Many will have reckoned with the question: how is that two children, raised by the same parents, in the same home, could turn out so different?  Perhaps the answer is hinted at in this week’s Sidra, the story of the twin brother’s Jacob and Esau in which our Torah and later our Sages seem to suggest that the two boys were different from the very start, destined to be different.  Sure Rebeccah loved Jacob (more) and Isaac loved Esau, which may have skewed the maths some, but these two appeared to have always been like chalk and cheese.  Even while still in the womb, they contested with one another and later, once having emerged…

“Esau became a skillful hunter, a man of the open country, while Jacob was a quiet man, staying among the tents. Isaac, who had a taste for wild game, loved Esau, but Rebekah loved Jacob.” (Gen. 25:27-28)

Rabbi Jonathan Sacks, whose 5th yahrzeit was observed only last week, explains that their parents nurtured them differently and as such, may have been responsible ultimately, for their nature.  I’m not so sure.  Could it be that some kids are just going to be a trial no matter how much good parenting, love and attention you give them?

Yet if Esau was “bad to the bone” from an early age, if Isaac knew Esau wasn’t going to be the scholar-athlete, the top student, the high achiever nor for that matter the keeper of Judaism’s religious flame, we ought to ask ourselves: why did Isaac love Esau so much? He loved Esau because he knew that Esau was tough, because Esau could be trouble.

Isaac did not gravitate to him because he admired his hunting abilities or his ruggedness: he did not call him to his tent before Jacob just because he was confident that Esau could secure for him the best meat for his dinner.  It wasn’t that Isaac was blind to his faults, on the contrary.  Isaac knew, davka that Esau had many, that he was not a talmid chacham, he was more like the ben sorer u’moreh – the wayward and defiant child or the rasha – the rebellious child and for that reason, because he understood him so well, he loved him even more.

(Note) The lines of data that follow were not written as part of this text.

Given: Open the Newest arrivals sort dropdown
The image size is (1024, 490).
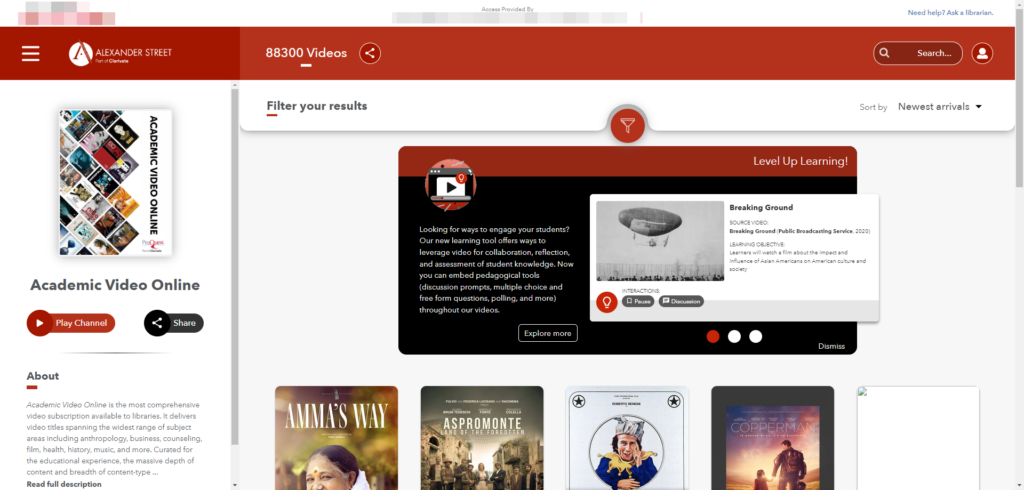Looking at the screenshot, I should 939,107.
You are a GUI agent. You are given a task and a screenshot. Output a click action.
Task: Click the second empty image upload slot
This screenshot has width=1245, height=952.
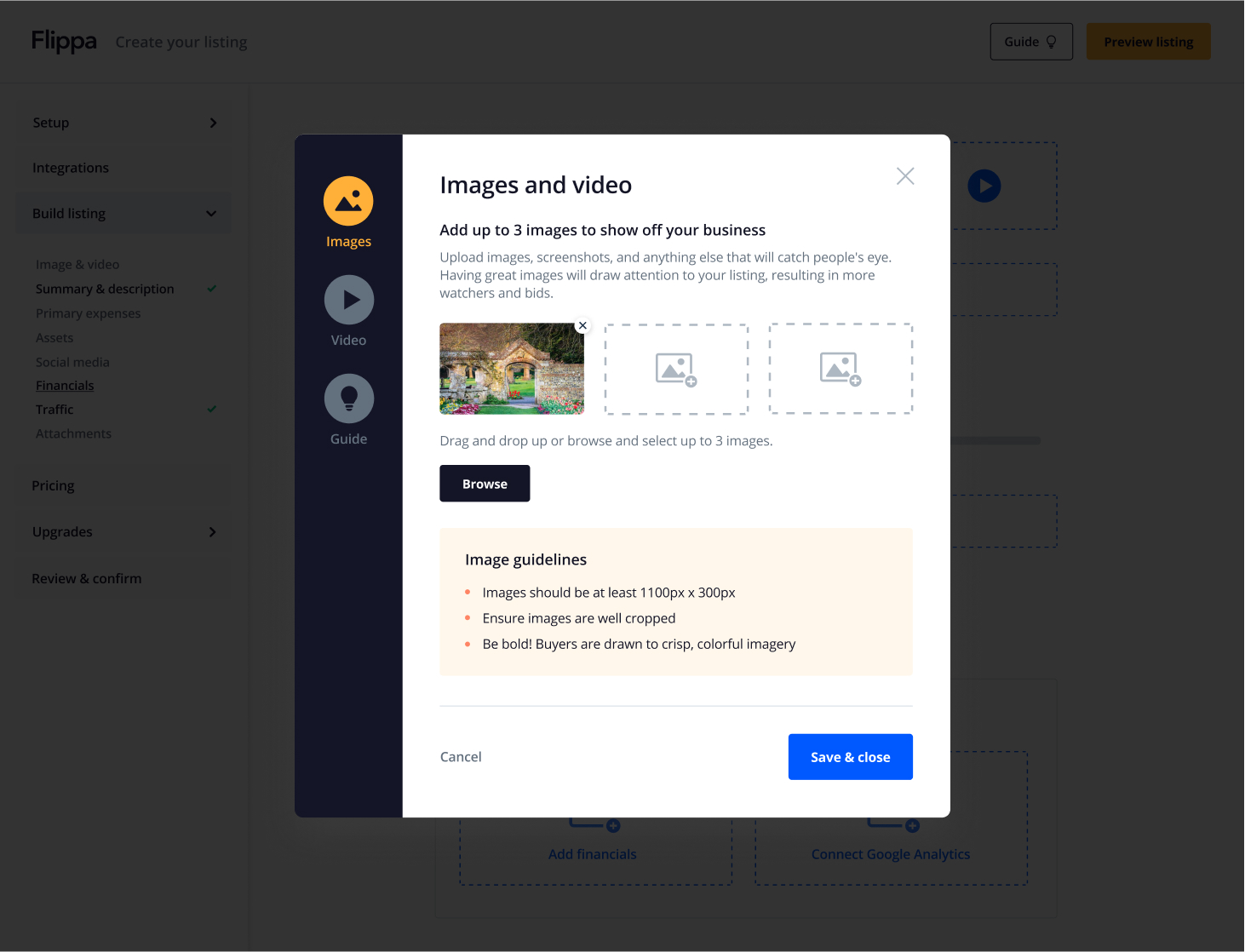[676, 369]
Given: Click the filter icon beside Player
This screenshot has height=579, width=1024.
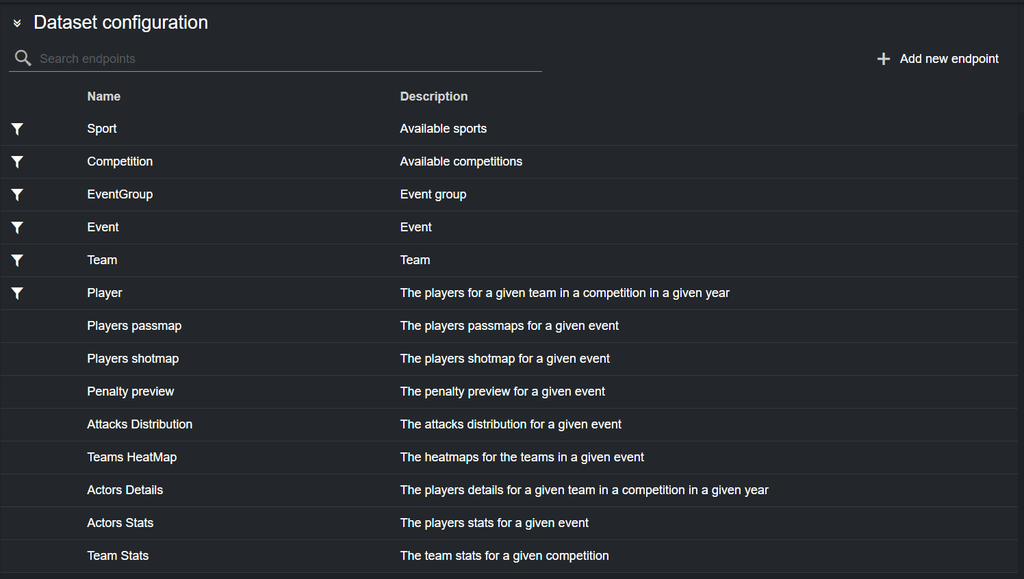Looking at the screenshot, I should [x=17, y=294].

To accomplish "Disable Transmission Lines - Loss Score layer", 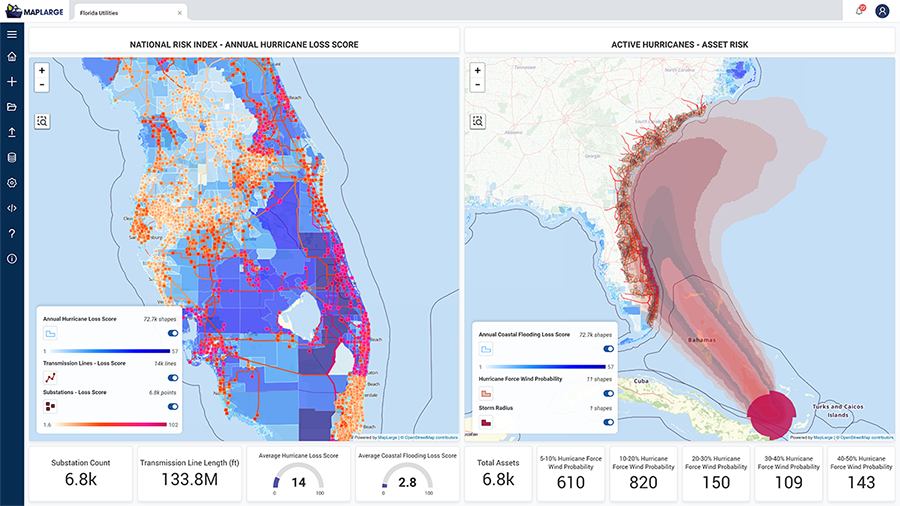I will coord(173,378).
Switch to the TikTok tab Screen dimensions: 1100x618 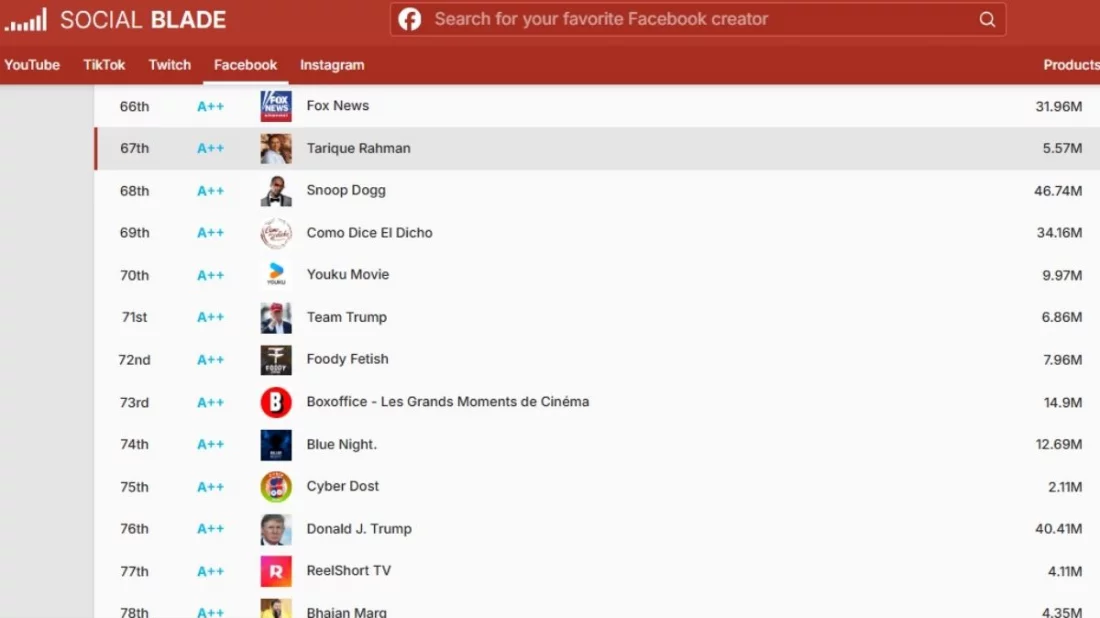click(x=104, y=65)
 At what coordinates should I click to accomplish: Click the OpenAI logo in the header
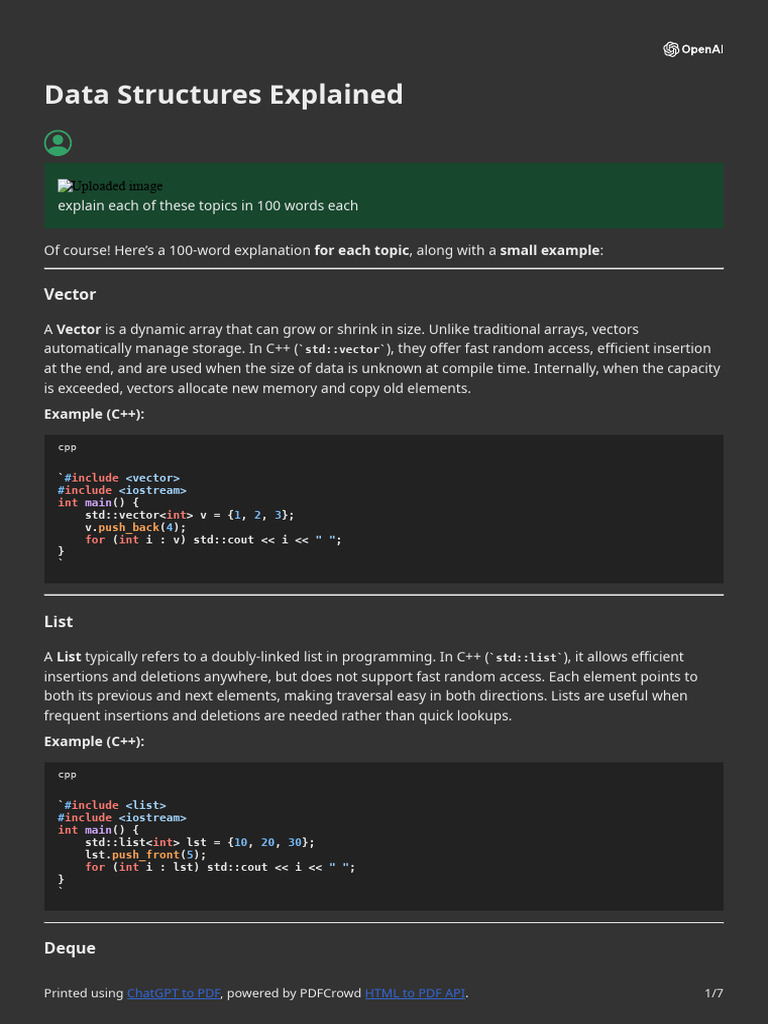point(692,49)
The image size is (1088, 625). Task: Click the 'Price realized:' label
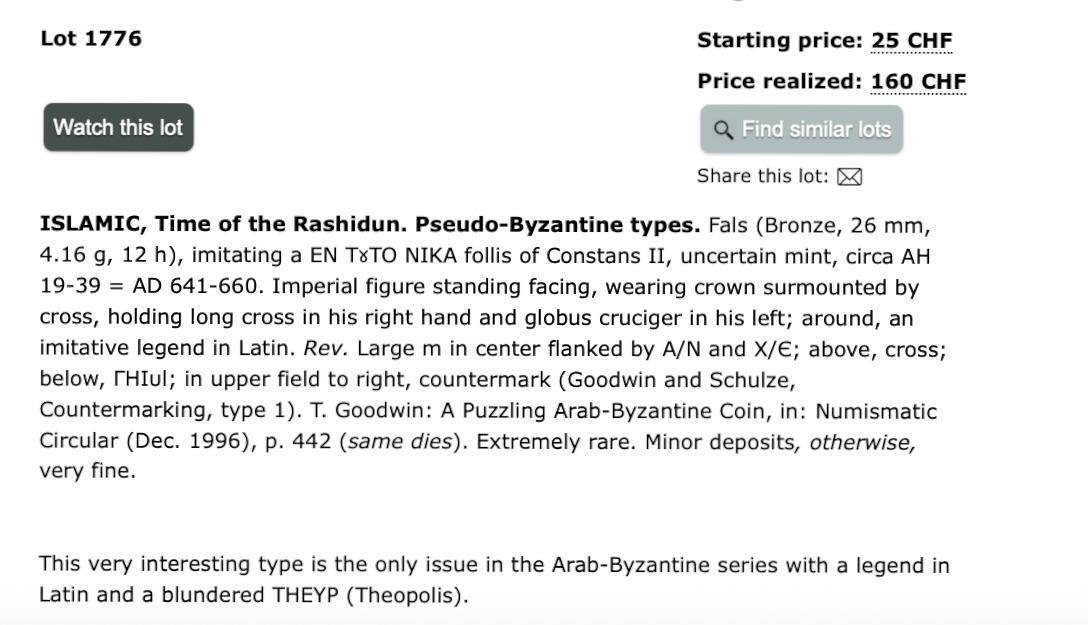[x=780, y=82]
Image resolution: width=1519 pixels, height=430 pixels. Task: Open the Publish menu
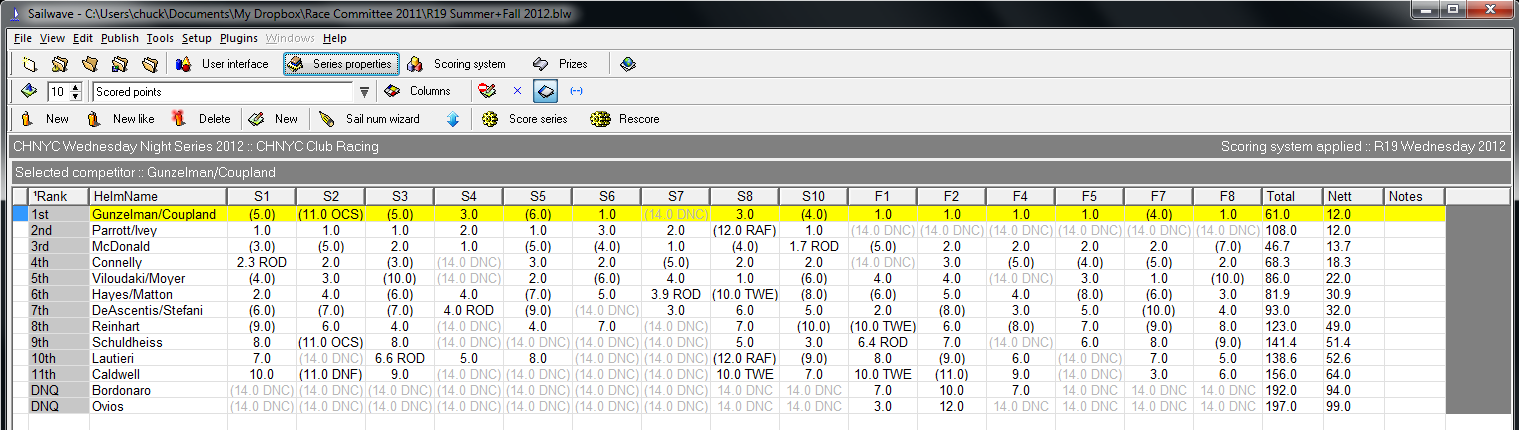120,38
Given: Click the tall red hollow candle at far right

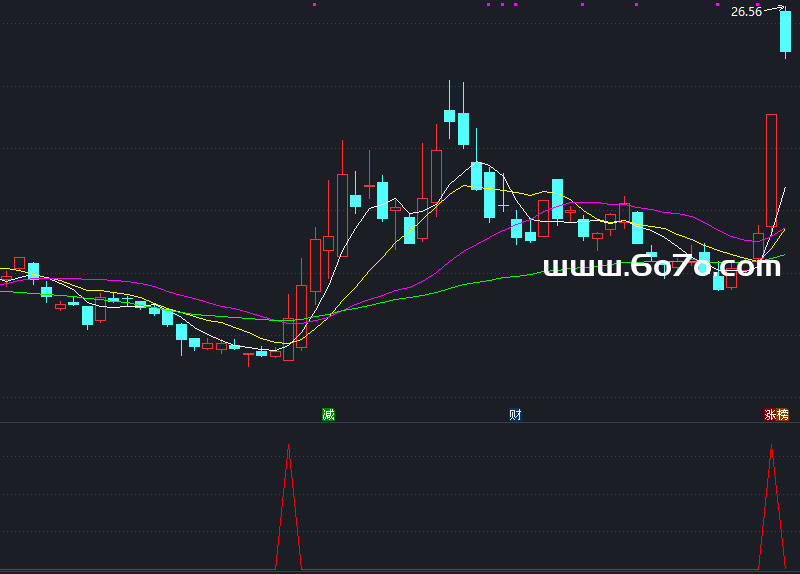Looking at the screenshot, I should (771, 170).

In the early twentieth century someone brought to the great Rabbi Avraham Yitzhak Kook, first Ashkenazi Chief Rabbi of pre-state Israel the following dilemma. He had given his son a good Jewish education. He had always kept the commands at home. Now however the son had drifted far from Judaism. He no longer kept the commandments. He did not even identify as a Jew. What should the father do? “Did you love him when he was religious?” asked Rav Kook. “Of course,” replied the father. “Well then,” Rav Kook replied, “Now love him even more.”

From this week’s Sidra we learn that sometimes love can do what rebuke cannot. Again according to Rabbi Sacks:  “it may be that the Torah is telling us that Isaac was anything but blind as to his elder son’s true nature. But if you have two children, one well behaved, the other liable to turn out badly, to who other should you devote greater attention and spend more time?”

On this Shabbat, let us pray for all the children who never achieved as much as their siblings, for the wicked and the rebellious and for those unable to find their derech, their direction.

May God guide them, comfort those who love them, and extend protective care over each one.